Any help would be greatly appreciated :smiley:

you could use the arduino to drive a motor, to which you connect, manually to your 50v sensor proper calibration you could dial in your required speed/frequency

I don't understand what you really have in mind. As long as you want to "read" the sensor signals, a voltage divider/limiter would be sufficient.

When you want to feed your own signals into the engine, instead of the sensor signals, you have to know more about the actuators you attach to, i.e. the load and characteristics of those inputs. What's their resistance, is it complex (capacitive, inductive), what are the trigger types and levels, what's the required timing...

I don't think that the waveforms are critical, their (measured) shape depends on the source (sensor) and sink (actuator) characteristics. When you send digital pulses from the Arduino into an transformer, the output voltage will look much like in your figure. But when you connect the transformer output to the motor, the signal most probably will break down to something quite different. Then you'll have to add a driver stage before the transformer, that supplies the required current as well.

DrDiettrich: I don't understand what you really have in mind. As long as you want to "read" the sensor signals, a voltage divider/limiter would be sufficient.

When you want to feed your own signals into the engine, instead of the sensor signals, you have to know more about the actuators you attach to, i.e. the load and characteristics of those inputs.

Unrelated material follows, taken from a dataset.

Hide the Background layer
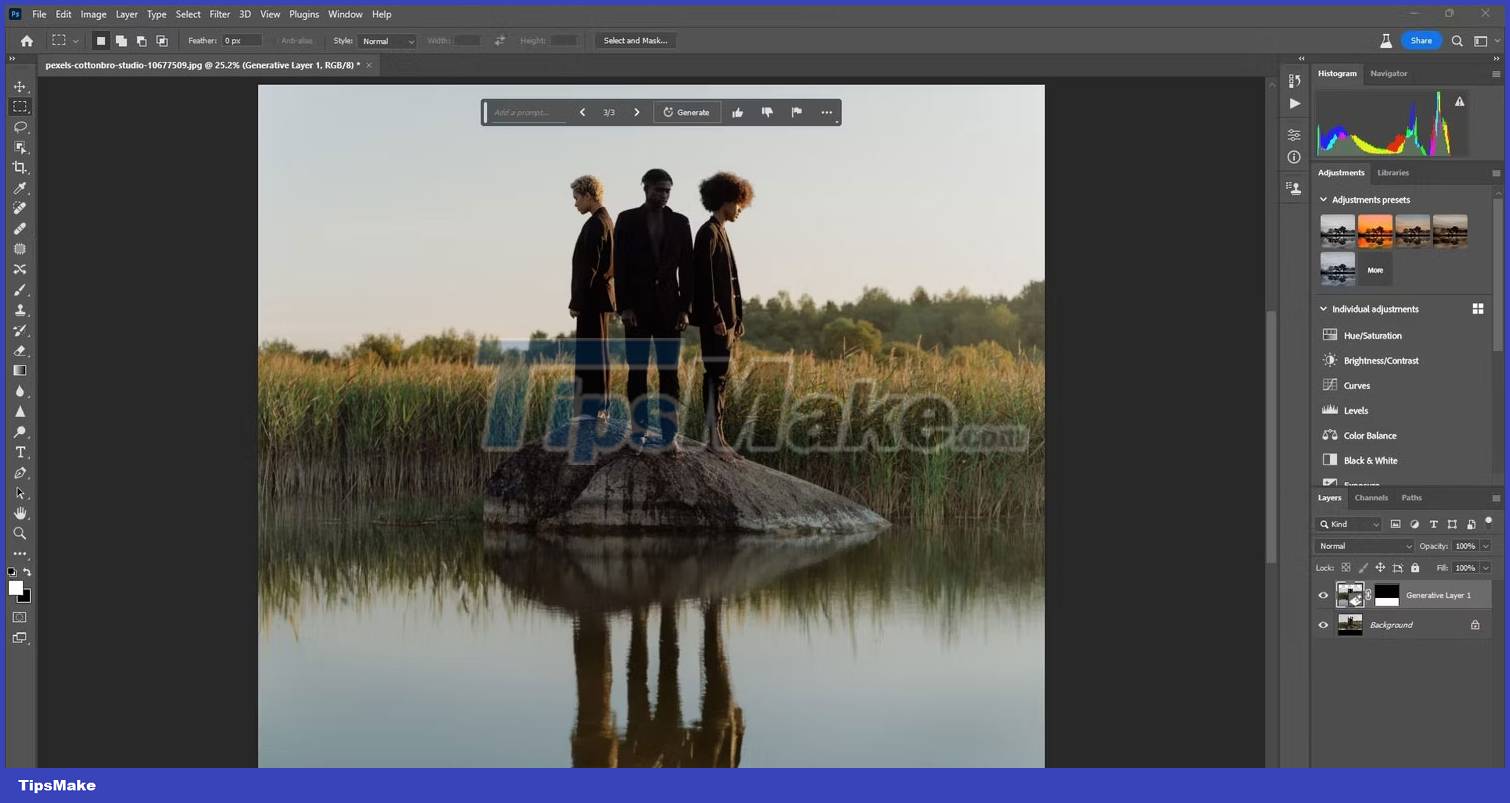The width and height of the screenshot is (1510, 803). 1323,624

What's their resistance, is it complex (capacitive, inductive), what are the trigger types and levels, what's the required timing...

I don't think that the waveforms are critical, their (measured) shape depends on the source (sensor) and sink (actuator) characteristics. When you send digital pulses from the Arduino into an transformer, the output voltage will look much like in your figure. But when you connect the transformer output to the motor, the signal most probably will break down to something quite different. Then you'll have to add a driver stage before the transformer, that supplies the required current as well.

Quite right I need to recreate a signal to drive/trigger an ECU for an engine. I need to be able to test the ECU on a bench and without the correct cam and crank signal input this is not possible. The inductive crank sensor runs along the flywheel which has 36 evenly spaced notches + 1 notch to indicate TDC. The cam sensor picks up 12 evenly spaced peaks + 1 to indicate TDC. The ECU will read this signal and convert it from an analog signal to a digital one.

If i want to achieve an engine speed of 600RPM then I will need to programme arduino to send pulses at 360 Htz + 1. In other words one pulse every 10 degrees of engine rotation as well as one extra pulse at 355 degrees.

How would I write this code?

I am considering using something like the LM2577 DC-DC Adjustable Step-up Power Converter Module which will convert the 5V DC up to 35V DC which should be sufficient to power the ECU. I am not sure on the current requirements but will take some measurements next week. My only concern is if the ECU will recognise the generated wave and be able to trigger off it.

Normally you would take the inductive waveform from the sensor and run it through a VR Conditioner such as a MAX9926 or LM1815 and then passing the 5v square wave they output onto the ECU. Unless you're trying to create a VR conditioner yourself, I would strongly suggest using an existing IC for this task as they are quite complex to get right in terms of noise tolerance etc.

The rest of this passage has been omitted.